Warnings: random capitalisation.
Let me start by saying that I like arrogance in a person. I like people valuing quality, so talking down on people making errors gives me that We Are Better Than That, Right? feeling. Somehow I'm still surprised when it's directed at me by people I like.
There are a lot of manipulation tactics that are dependent on But I'm Special Syndrome. Cheating partners telling their spouses they are different and the others are just for sex, or talking shit about fat people in the presence of The One Fat Friend Whose Fatness They Forgive. I rarely fall prey to those. If you are an asshole to others, I assume you might be an asshole to me, too. If you use people, you might use me. But with intellectual arrogance, I just don't see it. Because I'm Special. I'm clever, too. It can't happen to me, and hating stupidity means liking cleverness, right? What I fail to see time and time again is that condescension and talking behind people's back are habits that don't just apply to that one form of arrogance. They are bad habits. They are markings of assholes.
So obviously, there are assholes that I like having in my life. I'm very much over romantic attachments to people like that, but I do seek them out as friends. It's an itch I need scratched, something that feeds my ever-hungry superiority complex. Those people can be wonderful friends, intellectually stimulating, and still - they have asshole habits. And asshole behaviour is what makes assholes.
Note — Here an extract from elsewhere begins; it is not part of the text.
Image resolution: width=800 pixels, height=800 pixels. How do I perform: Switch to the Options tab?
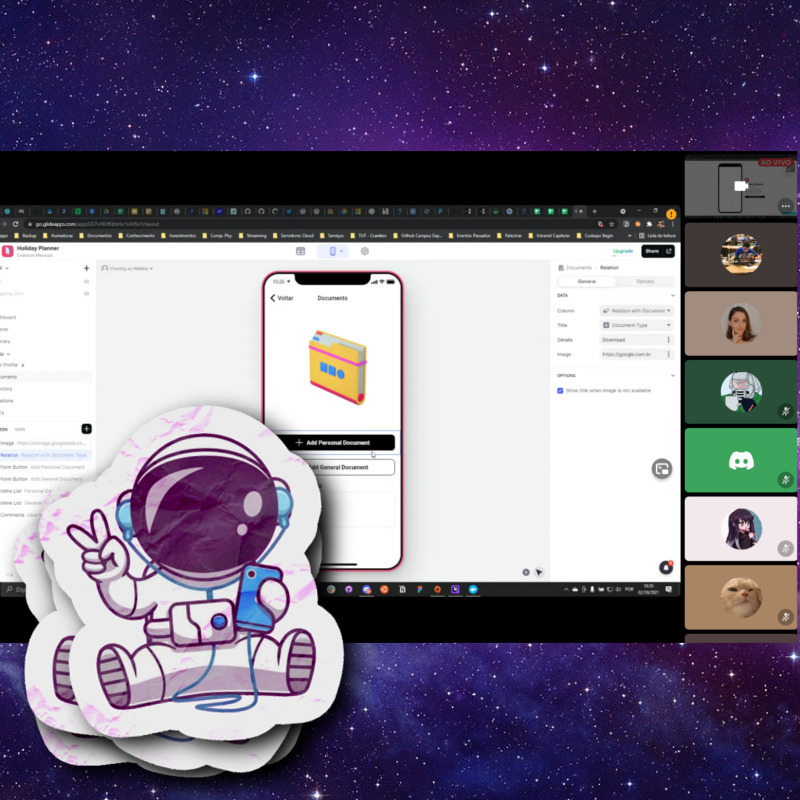[x=645, y=281]
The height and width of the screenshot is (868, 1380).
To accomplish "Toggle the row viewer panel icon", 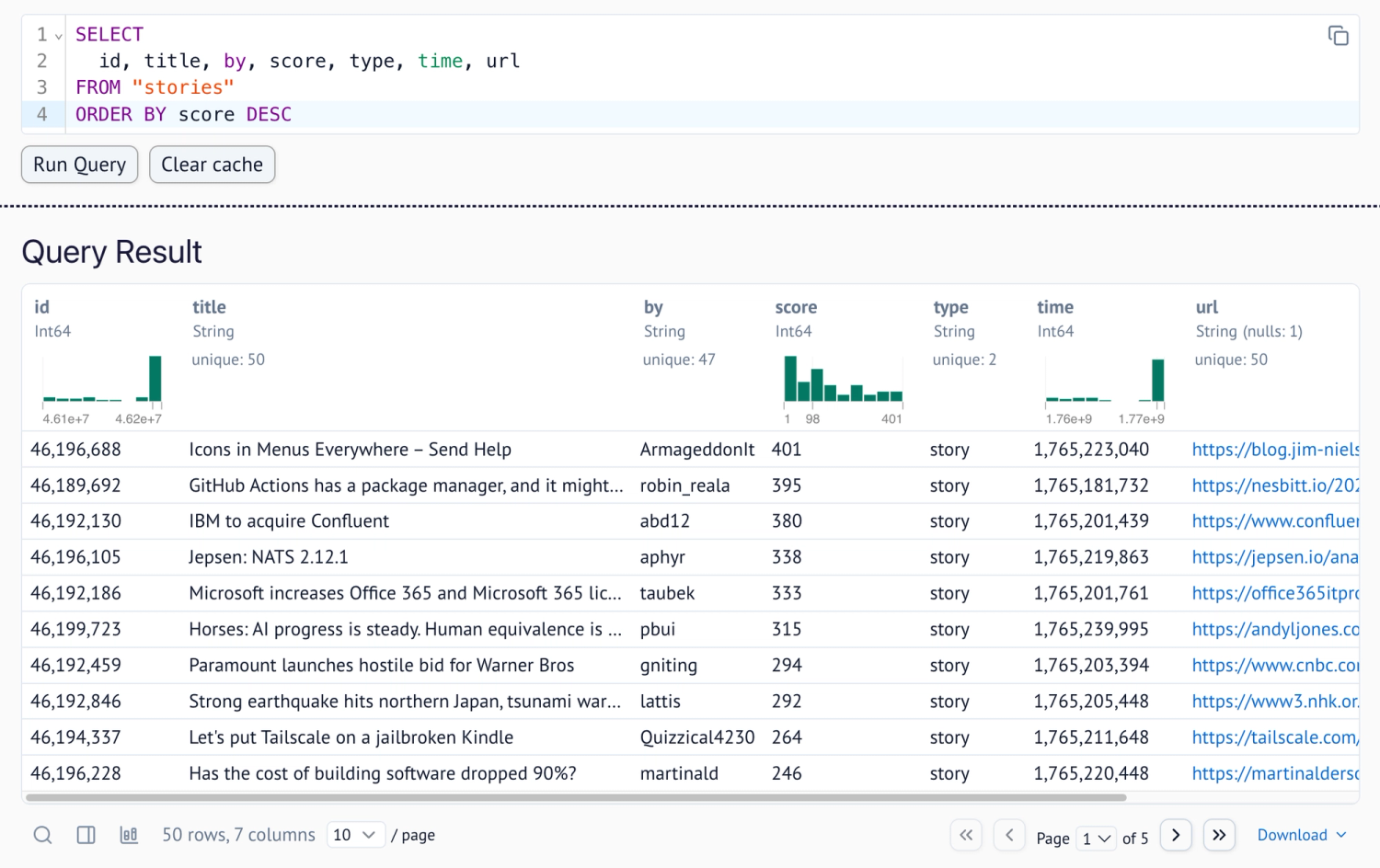I will (86, 835).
I've encountered my fair share of manipulation tactics. A narcisstic polyromantic something Close To A Boyfriend But Not Quite, some oh-so-free-spirited acquaintances, and lots of lonely people. Let me tell you lonely people are the WORST! I've been pretty lonely myself most of my life, so I've been a manipulator, guilt-tripper and all-around bad company, too, but I'm also good at spotting lonelyness patterns. Some of those:
You Should Be Friends With Me Because I Try So Hard (also called favor sharking)
It's So Unfair Nobody Will Put Up With My Antisocial Behaviour! I'm entitled to friends, because noone should ever suffer like I suffer (but they should in lots of different ways through my inflicted company)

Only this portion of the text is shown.